[Stored data]
---+---

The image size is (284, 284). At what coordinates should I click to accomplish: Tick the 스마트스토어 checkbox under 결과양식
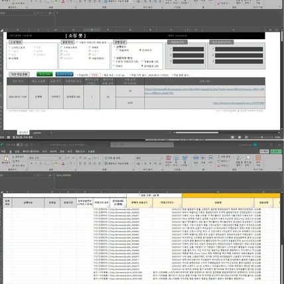pos(62,47)
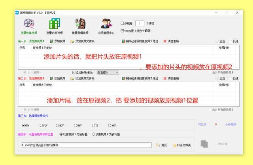Open 批量合并视频 green filmstrip icon
The image size is (253, 165).
[55, 24]
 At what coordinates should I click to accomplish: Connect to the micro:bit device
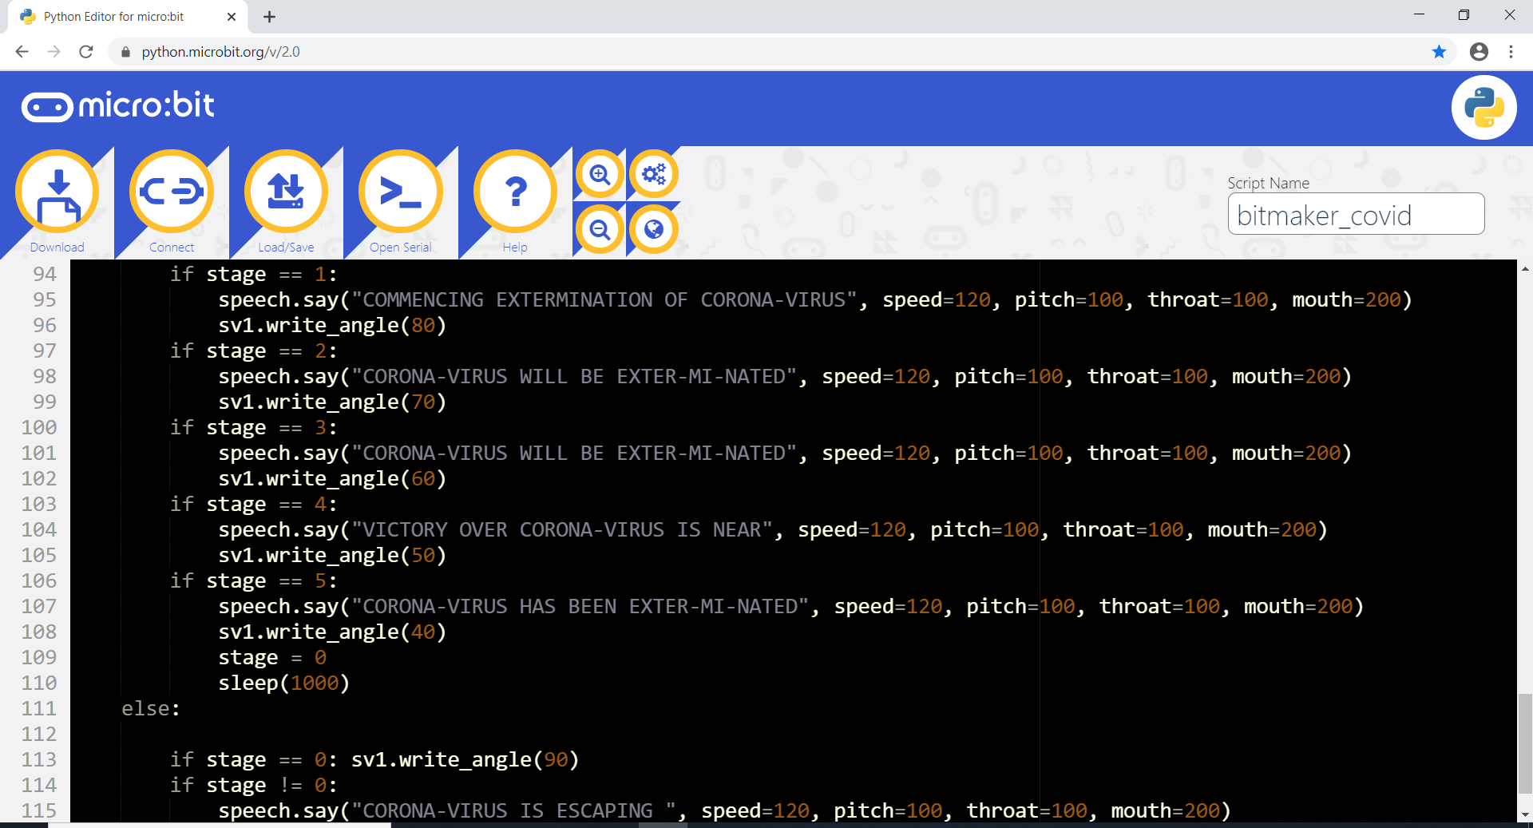point(171,192)
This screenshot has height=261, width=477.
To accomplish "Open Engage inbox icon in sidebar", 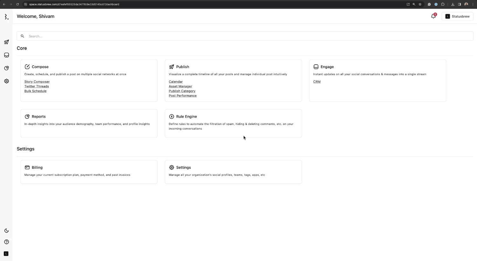I will point(6,55).
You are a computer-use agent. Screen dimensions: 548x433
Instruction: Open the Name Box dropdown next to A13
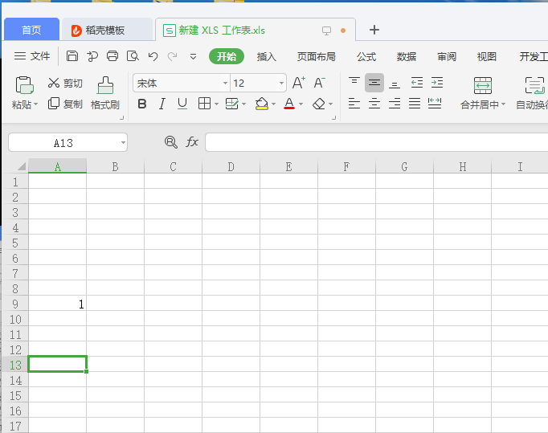point(122,143)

---+---

### PROBLEM TO SOLVE
How many lines of the entries above contain the word "what"? Reply with the number only.

### COMPLETE ANSWER
2